Brabantse Pijl

Race details
- Date: March / April
- Region: Belgium
- English name: Pajot Hills Classic (2016–2017)
- Discipline: Road
- Competition: 1.2 (2016–2017) 1.1 (2018–2021) UCI Women's ProSeries (2022–)
- Organiser: Flanders Classics

History
- First edition: 2016
- Editions: 11 (as of 2026)
- First winner: Marianne Vos (NED)
- Most wins: Elisa Longo Borghini (ITA) (2 wins)
- Most recent: Célia Gery (FRA)

= Brabantse Pijl (women's race) =

Cycling race in Belgium

The Brabantse Pijl is an elite women's professional one-day road bicycle race held in Belgium, part of the UCI Women's ProSeries. The race takes place alongside Brabantse Pijl – an elite men's race that was first held in 1961.
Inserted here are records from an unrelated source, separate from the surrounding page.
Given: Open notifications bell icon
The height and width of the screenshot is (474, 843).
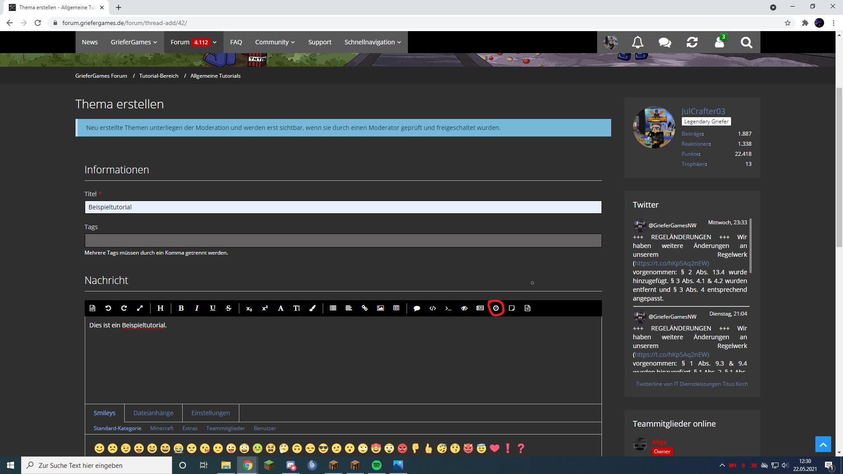Looking at the screenshot, I should click(x=638, y=42).
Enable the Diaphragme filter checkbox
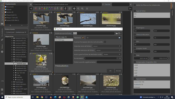 135,28
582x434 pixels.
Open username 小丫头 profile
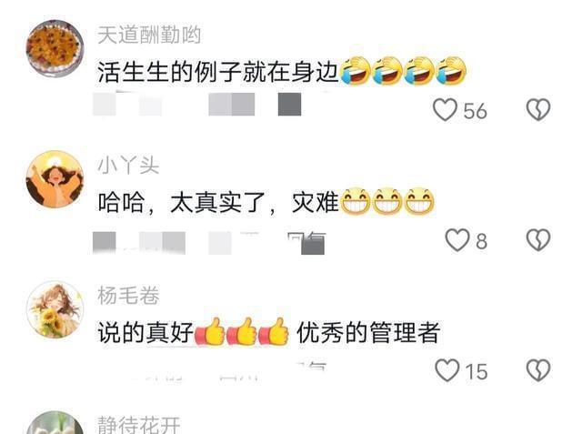point(128,166)
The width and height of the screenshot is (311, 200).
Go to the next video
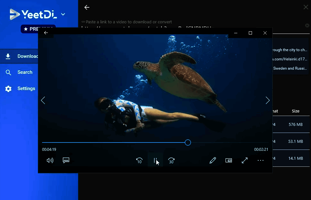268,100
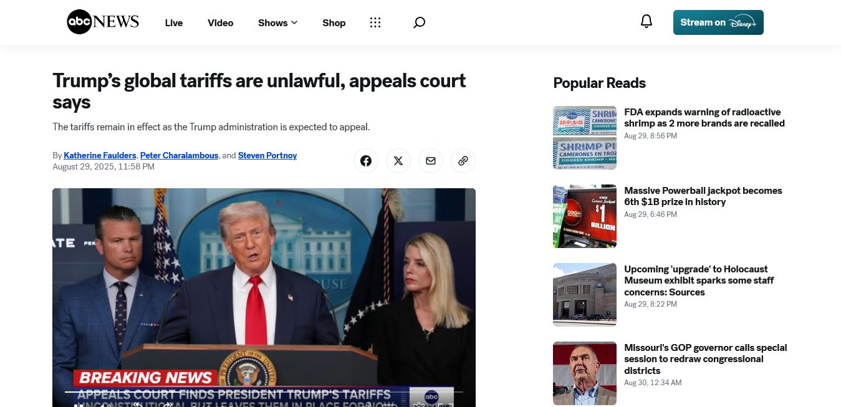
Task: Open Holocaust Museum exhibit story thumbnail
Action: click(x=585, y=295)
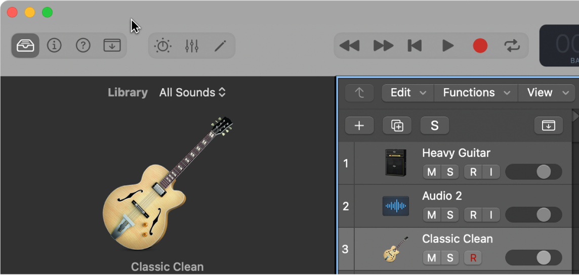The width and height of the screenshot is (579, 275).
Task: Click the duplicate track button
Action: (x=397, y=126)
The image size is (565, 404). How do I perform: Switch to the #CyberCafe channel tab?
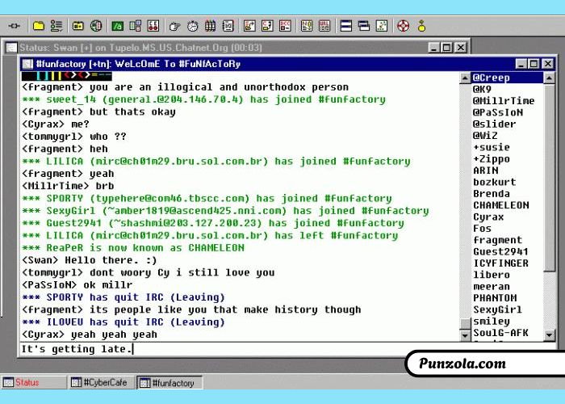[x=101, y=382]
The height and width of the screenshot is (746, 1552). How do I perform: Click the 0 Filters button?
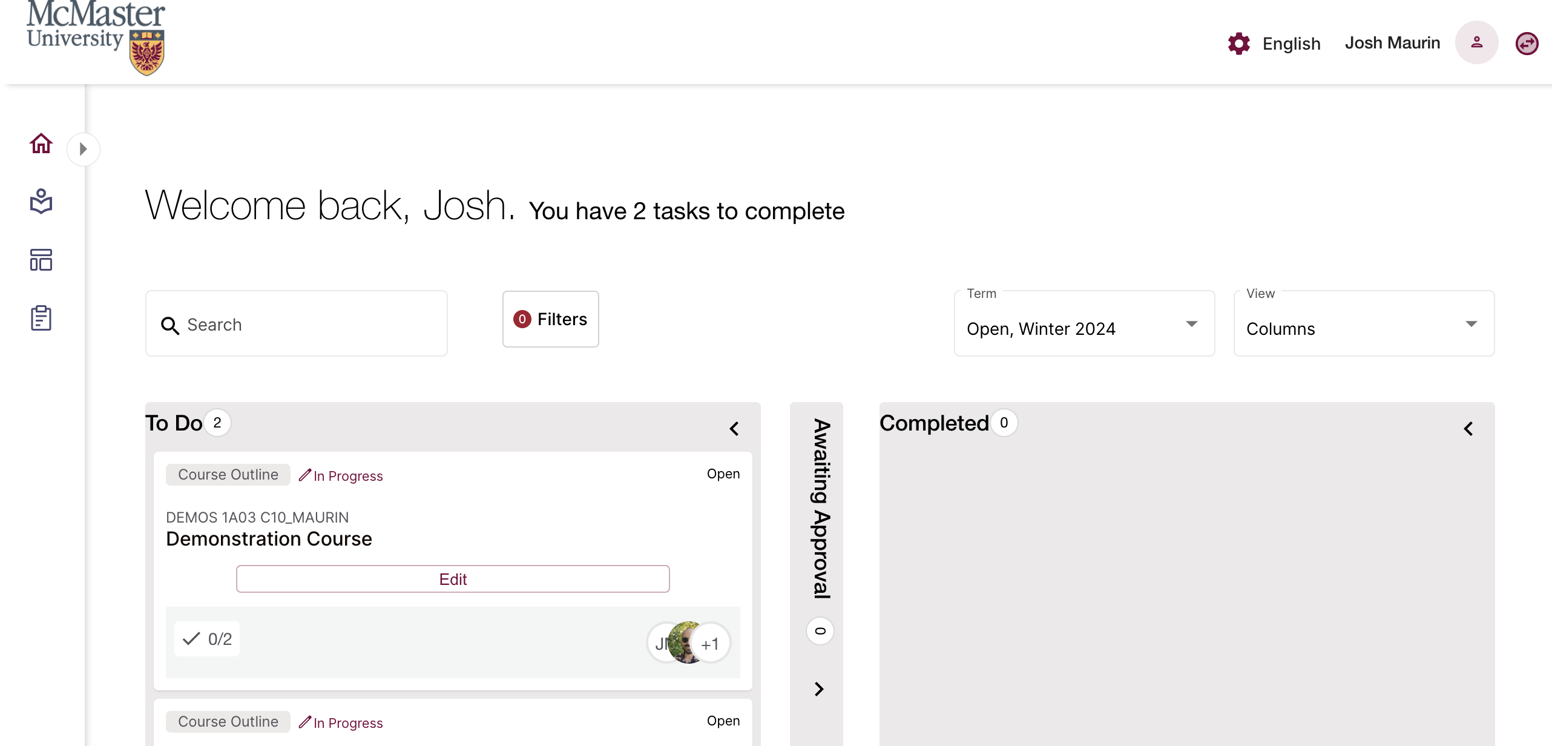point(550,319)
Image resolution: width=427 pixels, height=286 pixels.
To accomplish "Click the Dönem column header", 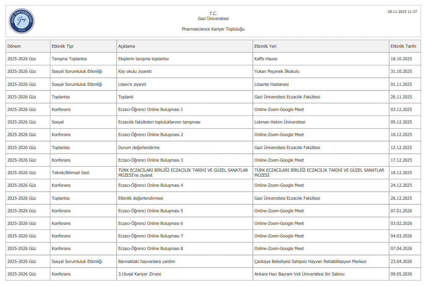I will 14,46.
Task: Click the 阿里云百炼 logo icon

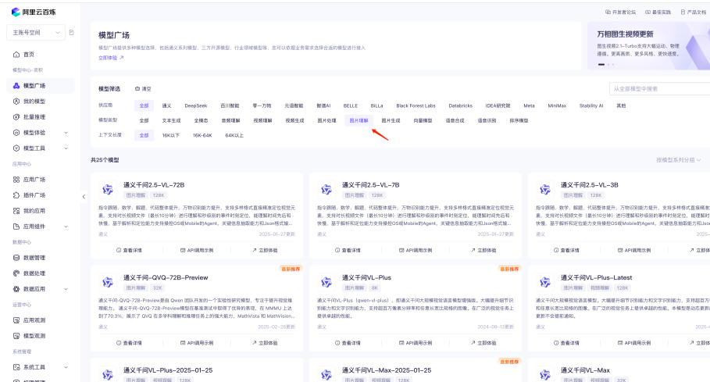Action: 15,12
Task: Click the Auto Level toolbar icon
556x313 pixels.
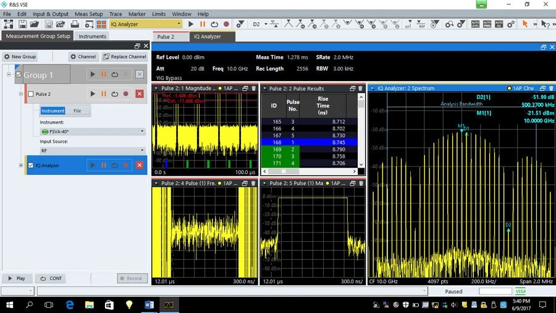Action: [475, 24]
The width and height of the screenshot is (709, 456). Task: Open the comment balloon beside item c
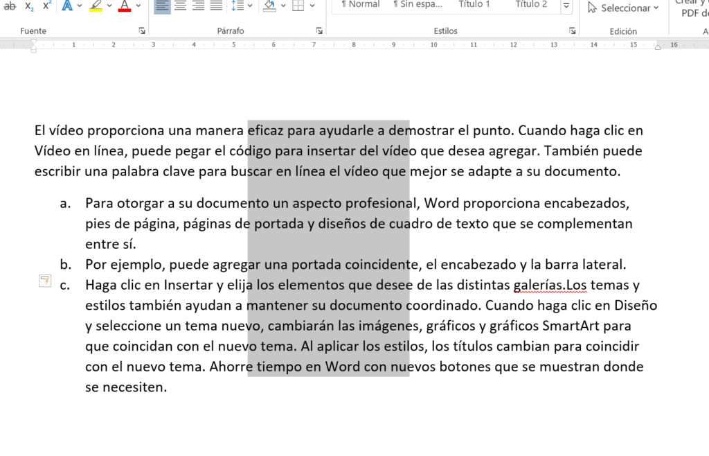(x=44, y=281)
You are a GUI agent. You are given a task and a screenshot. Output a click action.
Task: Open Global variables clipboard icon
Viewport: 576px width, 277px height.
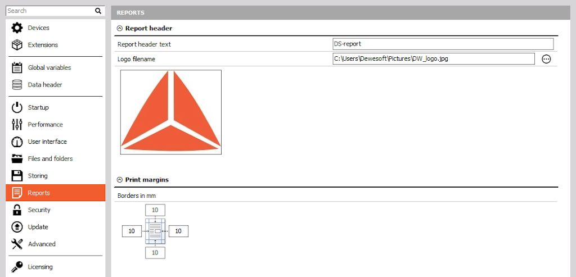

The race was first held in 2016 as the Pajot Hills Classic. In 2018, the name changed to Brabantse Pijl Dames Gooik, aligning the event with that of the men's, albeit with a finish in Gooik. In 2022, the race shifted to use the same parcours as the men's race, with a finish in Overijse.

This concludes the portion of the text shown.